The main problem is that these countries don’t have the spending budget, resources and government control to improve the situation – instead, they have other more pressing priorities which need to be tackled first. Foreign aid, once championed by many as a viable development strategy, often misses the mark. The UK recently gave 98 million pounds in aid to India – much of which was used to construct the world’s largest statue. Thus, foreign aid may not always have an effective impact. Additionally, investment in the training of teachers may not be feasible or effective as it requires long-term implementation which is beyond the time-horizon of many elected governments.

But perhaps the problem lies in the way that education is delivered. In the past 150 years, the way in which teachers teach and learners learn has remained fundamentally unchanged – regardless of the nation in question. Perhaps developing countries can shorten the learning curve on education in the same way that they did for economic development more generally. As is often the case, technology may be the answer.

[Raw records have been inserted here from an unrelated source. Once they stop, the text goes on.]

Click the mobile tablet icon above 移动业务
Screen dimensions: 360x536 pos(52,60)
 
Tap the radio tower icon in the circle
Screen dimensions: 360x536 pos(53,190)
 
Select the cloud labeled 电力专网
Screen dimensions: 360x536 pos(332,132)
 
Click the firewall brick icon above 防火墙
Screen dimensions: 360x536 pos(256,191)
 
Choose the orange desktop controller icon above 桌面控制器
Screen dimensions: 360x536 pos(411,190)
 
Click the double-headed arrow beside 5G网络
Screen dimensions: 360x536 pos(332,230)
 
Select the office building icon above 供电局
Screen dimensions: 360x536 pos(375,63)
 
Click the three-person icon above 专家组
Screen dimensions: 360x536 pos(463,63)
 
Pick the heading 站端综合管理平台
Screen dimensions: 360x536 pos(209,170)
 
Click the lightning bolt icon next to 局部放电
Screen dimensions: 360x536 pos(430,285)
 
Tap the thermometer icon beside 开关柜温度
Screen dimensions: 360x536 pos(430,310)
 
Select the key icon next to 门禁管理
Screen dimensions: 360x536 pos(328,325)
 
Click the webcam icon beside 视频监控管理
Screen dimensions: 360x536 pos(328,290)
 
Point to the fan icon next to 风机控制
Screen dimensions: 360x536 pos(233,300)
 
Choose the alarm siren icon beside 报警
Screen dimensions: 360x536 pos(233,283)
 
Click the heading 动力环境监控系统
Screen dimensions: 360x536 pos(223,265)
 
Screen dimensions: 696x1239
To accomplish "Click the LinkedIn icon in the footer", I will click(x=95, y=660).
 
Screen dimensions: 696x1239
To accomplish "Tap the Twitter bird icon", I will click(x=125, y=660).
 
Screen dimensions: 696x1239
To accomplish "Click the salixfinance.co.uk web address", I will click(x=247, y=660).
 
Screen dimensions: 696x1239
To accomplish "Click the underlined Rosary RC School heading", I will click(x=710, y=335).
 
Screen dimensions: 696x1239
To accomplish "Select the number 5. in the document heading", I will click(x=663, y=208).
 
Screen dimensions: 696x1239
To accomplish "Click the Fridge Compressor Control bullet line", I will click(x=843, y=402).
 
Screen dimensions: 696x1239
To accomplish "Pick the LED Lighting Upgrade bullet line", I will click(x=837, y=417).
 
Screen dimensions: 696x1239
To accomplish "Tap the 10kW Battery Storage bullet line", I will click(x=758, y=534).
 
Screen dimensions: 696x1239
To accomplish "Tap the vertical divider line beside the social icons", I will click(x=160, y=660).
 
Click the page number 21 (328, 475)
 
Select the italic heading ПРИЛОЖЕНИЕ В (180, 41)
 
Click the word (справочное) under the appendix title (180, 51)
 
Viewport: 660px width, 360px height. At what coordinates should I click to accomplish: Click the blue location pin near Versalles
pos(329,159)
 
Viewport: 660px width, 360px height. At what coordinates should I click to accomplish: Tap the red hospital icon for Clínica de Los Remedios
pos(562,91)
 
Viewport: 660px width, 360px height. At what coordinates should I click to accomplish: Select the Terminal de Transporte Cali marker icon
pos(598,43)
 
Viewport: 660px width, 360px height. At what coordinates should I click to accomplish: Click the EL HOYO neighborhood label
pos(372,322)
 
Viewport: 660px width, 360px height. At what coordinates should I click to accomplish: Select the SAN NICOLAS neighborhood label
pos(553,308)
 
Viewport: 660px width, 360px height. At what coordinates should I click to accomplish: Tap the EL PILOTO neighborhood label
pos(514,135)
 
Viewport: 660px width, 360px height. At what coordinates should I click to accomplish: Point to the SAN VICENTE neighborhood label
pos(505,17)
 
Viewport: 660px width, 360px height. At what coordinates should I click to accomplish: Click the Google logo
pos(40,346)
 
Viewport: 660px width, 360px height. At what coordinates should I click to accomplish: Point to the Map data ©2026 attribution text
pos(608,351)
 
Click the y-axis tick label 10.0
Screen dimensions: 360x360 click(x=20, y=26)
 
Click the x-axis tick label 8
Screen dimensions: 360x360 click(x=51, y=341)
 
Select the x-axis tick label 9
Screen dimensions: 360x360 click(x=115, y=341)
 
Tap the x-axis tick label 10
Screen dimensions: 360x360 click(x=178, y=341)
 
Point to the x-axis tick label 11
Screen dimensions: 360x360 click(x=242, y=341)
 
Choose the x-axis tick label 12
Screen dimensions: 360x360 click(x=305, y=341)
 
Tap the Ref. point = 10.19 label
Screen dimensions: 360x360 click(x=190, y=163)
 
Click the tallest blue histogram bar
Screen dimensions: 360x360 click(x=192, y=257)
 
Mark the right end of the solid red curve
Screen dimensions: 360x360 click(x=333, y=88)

One place where technology, development and education collide is in Kenya. In the spirit of innovation, the Kenyan government has adopted a new educational technology called ‘Tuscome’ which is heavily backed by the United States Agency for International Development (USAID) with a $72 million investment. The curriculum is based on ‘Synthetic Phonics’, very similar to the approach developed countries use, and more than 25 million books have been made available to children. The most unique part of the technology is that it provides teachers with in-depth ‘teaching plans’, dampening the need for the government to devote resources towards teacher training.

The results of the trial have been motivational. ‘Tuscome’ has reached more than 3.5 million students in 35,000 schools and the technology has been effective. ‘The proportion of grade 2 students that could read 30 words per minute increased from a third to two thirds.’ The Kenyan government believes that this revolutionary technology needs to be made more available to more children all over the world; if it’s not ‘Tuscome’, it should be an alternative – one that meets the needs for the geographical location.

Despite the positive results from the educational software, many behavioural psychologists and economists still argue that children should only learn from a physical teacher and that governments should support this by increasing the salaries for teachers to boost motivation. However, recent research by Harvard University and MIT have shown that higher wages for teachers would have a very dampened marginal effect on teaching levels. In fact, the teachers in developing countries are already being paid significantly higher than most of their international counterparts (as a proportion of GDP per person).

Educational technology like ‘Tuscome’ should not be overruled just because it doesn’t conform to conventional teaching methods. In fact, such initiatives should be endorsed by many developing economies. Technology is most definitely not a complete substitute for teachers, however, with the right design, it can alleviate some of the problems of poor education.

Instead of throwing money at ‘education’ and teachers, hoping that it will help, governments need to collaborate with multi-stakeholders – the public, private and people – to innovate alternative solutions like ‘Tuscome’. Maybe not all developing countries can efficiently adopt this level of technology. However, nations who have the similar teaching and educational infrastructure as Kenya could strive to follow in their footsteps to narrow the education gap. People tend to see volunteering initiatives as one of the solutions but in most cases it is economically inefficient – the costs outweigh the benefits, the education the children receive is not reinforced and most projects in the long-run are unsustainable. That’s why technology is the way forward.